Türkiye’de vatanseverlik ölçümü yapılsa, muhtemelen oran çok yüksek çıkar. Bu sevme hali de genel olarak canı feda etmekle ilişkilendirilir. Yani ülkemizde vatanı için ölmeyecek az insan bulunur. Tıpkı sevdası için, davası için ölmeye hazır olanlar gibi.
Ulusal birlik için olumlu bir meziyet; ancak vatan ölmeden de sevilebilir. Üstelik vatan sadece başka ülkelerden korunması gereken bir yer de değil. Belki zaman zaman vatanı kendimizden korumamız gerekiyordur. Mesela hiç bir yabancı ordu saldırısına maruz kalmadan da birbirimizi pekala askeri araçlarla öldürebiliyoruz. ID veya Boko Haram olmadan kadınlarımızı yok edebiliyoruz. Aradaki fark, onların topluca yaptığı katliamları bizim teker teker yapmamız. İnşaatlarda, madenlerde, tersanelerde çalışanları öldürüyor, büyük bir terör saldırısında ölenlerin sayısına bir kaç trafik kazasıyla ulaşabiliyoruz.
Yerlere tükürüyoruz, çöpleri bulduğumuz her yere atıyor, denizlerimizi, göllerimizi, ormanlarımızı kirletiyoruz. Düşman topraklarında olsak, sağa sola verdiğimiz zararın bir anlamı olur, ama canımızı feda ettiğimiz vatana böyle davranmak pek anlaşılır değil. Galiba vatan sevgisi sadece güvenlik ya da savunma söz konusu olduğunda devreye giriyor.
Safiyane (?) sabotaj
Ancak ülke güvenliğini ilgilendiren konularda bile, sevgiden olsa gerek, hiçbir düşmanın veremeyeceği zararları bizzat biz verebiliyoruz.

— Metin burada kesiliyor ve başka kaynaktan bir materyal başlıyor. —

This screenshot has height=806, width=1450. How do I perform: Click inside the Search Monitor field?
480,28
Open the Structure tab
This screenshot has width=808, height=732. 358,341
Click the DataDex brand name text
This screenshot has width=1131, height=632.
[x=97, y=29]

Gayet basit bir örnek vermek yeterli.
Yılbaşı akşamı, Türkiye’nin çeşitli kentlerinde kutlamalar düzenlendi. Çok izlenen ve ciddiyetine güvenilen bazı televizyon kanalları da, bu merkezlerdeki güvenlik önlemlerini anlattı. Niyet, devletin yurttaşının güvenliğini düşünerek önlem aldığını ima etmekti. Ancak güvenlik görevlilerinin çöpçü, Noel Baba, kestaneci veya simitçi kılığında alanlardaki yerlerini aldıklarını söylemek nasıl bir şeydi acaba? Bir güvenlik önlemi, bundan daha başarılı biçimde sabote edilemez herhalde.
Güneydoğu’ya asker sevkiyatı yapılırken konvoyların nerelerden geçeceğini haber yapmak gibi, birçok farklı örnek bulmak mümkün. Türkiye’nin yurt dışı operasyonlarını, gizli görüşmelerini, istihbarat faaliyetlerini bizlerin ve tüm dünyanın Türkiye’nin içinden gelen seslerle öğrendiklerini de hatırlamak lazım. Terör örgütlerinin, istihbarat kuruluşlarının, yabancı basının ve düşman rejimlerin gizli bilgi peşinde koşmalarına gerek yok, bir kaç TV kanalı karıştırınca zaten her şeyi öğrenmeleri mümkün.
Kasıtlı (?) sabotaj
İktidardaki hükümetleri zor durumda bırakmak, oy kaybettirmek, hatta meşru olmayan yollarla yerinden etmek uğruna, sırf vatanı o ekipten kurtarma amacıyla yani vatan sevgisiyle bu tür işlerin yapılıyor olduğu söylenebilir. “Durdurulan TIR’lar” konusu mesela, bu konuya örnek.
İddia, hükümetin gizlice İD’ye silah sevk ettiği. Bu iddia ile hükümetin dünya genelinde radikal İslami terör örgütleriyle aynı çizgide olduğu ima ediliyor. Ama sorun şu ki dünya bu durumu hükümet ile değil devletle ilişkilendiriyor. Üstelik gerçek olmadığını bilen devletler bu algı yoluyla Türkiye’ye ekstra ve bedavadan bir baskı yapma aracı kazanmış oluyorlar. Daha vahimi, o TIR’lar başka bir yere gidiyorduysa, onun ifşa edilmiş olmasında.
Vatanı çok sevip de hükümeti sevmeyenler, o vatanın güvenliği için atılmış olduğu muhtemel adımları sabote ederek sevgilerini göstermiş oluyorlar.
Birleşik Krallık, Fransa ya da ABD’de ülkeye zarar verecek ifşaları yapmama konusunda yazılı olmayan bir etik anlaşma vardır. Bir hata varsa, hesabı sonra sorulur; ülke güvenliği kritik bir aşamadayken değil. Her halde oralarda vatan sevgisi pek zayıf.